Julia

Obtaining

The Julia download page is a GitHub thing. It has a "Download ZIP" button, but this is not recommended. It makes an inconsistent tree of Julia. A better way is…

git clone git://github.com/JuliaLang/julia

Then…

cd julia
make

Takes forever.

Running Code

Just executing the julia command will run an "interpreter" that compiles and executes each line as it is entered.

Code can be compiled and run directly:

julia -e 'help()'

I find this kind of ominous:

$ time julia-v0.1.2 -e 'quit()'
real    0m9.611s

Yikes. Looks like this is being worked on. Indeed, here is a hint of things moving in the right direction:

$ time julia-v0.3.0-prerelease+1406 -e 'quit()'
real    0m1.582s

Compare to Python 2.7.4:

$ time python -c 'raise SystemExit'
real    0m0.052s

If you’re going to compile it from source, start with installing gfortran, m4, libncurses5-dev, and possibly others. Then git clone git://github.com/JuliaLang/julia.git and make.

Style

Comments use #.

Variables

Variables…

…must start with [a-zA-Z_]. Underscore is discouraged.
…are case sensitive. Normally lower case (functions and macros too).
…do not imply type, etc.
…can contain unicode messes.
…can overwrite many important things (pi=3.1).
…can not overwrite reserved statements (if=4).

Oddly functions which modify their input have names that end in !. These are "in-place" functions. I guess like sort! vs. sort, where the former returns the list sorted and the latter returns a new copied sorted list with the original unsorted.
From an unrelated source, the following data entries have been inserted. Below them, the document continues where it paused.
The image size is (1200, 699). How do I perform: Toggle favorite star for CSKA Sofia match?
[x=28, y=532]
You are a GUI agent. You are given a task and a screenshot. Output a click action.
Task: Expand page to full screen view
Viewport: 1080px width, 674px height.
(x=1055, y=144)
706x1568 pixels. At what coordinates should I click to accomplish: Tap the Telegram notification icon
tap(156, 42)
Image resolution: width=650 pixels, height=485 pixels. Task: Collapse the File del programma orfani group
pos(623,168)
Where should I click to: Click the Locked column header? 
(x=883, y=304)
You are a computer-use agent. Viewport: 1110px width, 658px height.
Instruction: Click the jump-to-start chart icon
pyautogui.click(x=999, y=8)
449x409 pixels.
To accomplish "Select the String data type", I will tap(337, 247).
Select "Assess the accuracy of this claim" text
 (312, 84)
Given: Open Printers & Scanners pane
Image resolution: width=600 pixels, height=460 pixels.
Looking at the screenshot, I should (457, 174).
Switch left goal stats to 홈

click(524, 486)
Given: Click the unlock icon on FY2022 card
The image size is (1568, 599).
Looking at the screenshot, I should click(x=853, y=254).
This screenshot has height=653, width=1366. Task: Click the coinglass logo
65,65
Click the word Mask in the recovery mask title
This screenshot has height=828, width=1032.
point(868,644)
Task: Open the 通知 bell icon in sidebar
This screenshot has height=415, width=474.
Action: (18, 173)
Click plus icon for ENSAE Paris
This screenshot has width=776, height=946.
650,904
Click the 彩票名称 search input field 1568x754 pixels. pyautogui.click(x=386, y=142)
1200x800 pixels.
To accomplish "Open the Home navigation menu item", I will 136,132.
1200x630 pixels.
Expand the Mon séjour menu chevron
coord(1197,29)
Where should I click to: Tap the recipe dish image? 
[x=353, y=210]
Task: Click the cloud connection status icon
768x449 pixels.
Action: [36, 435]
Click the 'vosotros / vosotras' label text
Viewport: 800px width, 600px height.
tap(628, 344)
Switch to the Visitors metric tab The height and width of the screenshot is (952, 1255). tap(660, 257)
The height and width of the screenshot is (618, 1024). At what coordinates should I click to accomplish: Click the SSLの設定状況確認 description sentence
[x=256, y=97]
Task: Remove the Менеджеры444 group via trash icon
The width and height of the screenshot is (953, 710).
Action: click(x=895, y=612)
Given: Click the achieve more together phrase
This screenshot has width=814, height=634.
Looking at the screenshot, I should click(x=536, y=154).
Using the const keyword makes that variable into a constant. This improves performance where possible.

const TOLERABLE_ERROR = 0.000001

Types

There is a typeof() function if you’re unsure. Also typemin() and typemax() are handy to find out the numerical range limits of various types.

Table 1. Some types with ranges
Int8	[-128,127]
Int16	[-32768,32767]
Int32	[-2147483648,2147483647]
Int64	[-9223372036854775808,9223372036854775807]
Int128	[-170141183460469231731687303715884105728,170141183460469231731687303715884105727]
Uint8	[0x00,0xff]
Uint16	[0x0000,0xffff]
Uint32	[0x00000000,0xffffffff]
Uint64	[0x0000000000000000,0xffffffffffffffff]
Uint128	[0x00000000000000000000000000000000,0xffffffffffffffffffffffffffffffff]

There is a BigInt type for arbitrary precision work (internally uses GNU’s GMP). Otherwise overflow will wrap around modolo like. Here’s an example of BigInt in action:

@printf("%.70f",1/BigFloat("9998"))
0.0001000200040008001467614281998486092106759315356612205505371093750000

Note	This is not exactly the fascinating answer the answer that http://wolframalpha.com gives. Hmm. Try it.

Numbers with decimal points are Float64 unless told otherwise with a definition like 0.5f0 in which case it’s a Float32. Hex works with something like 0x1p0 (internally a Float64).

For weird math fans, there is a positive and a negative 0 representation. They are ==. There is also positive and negative inf and an unsigned nan. Full weirdness tools!

Concerned about binary to float conversion weirdness? Check out machine epsilon.

There is a function one(t) and a function zero(t) where t is type. This ensures you get a one or a zero that is exactly the kind you want.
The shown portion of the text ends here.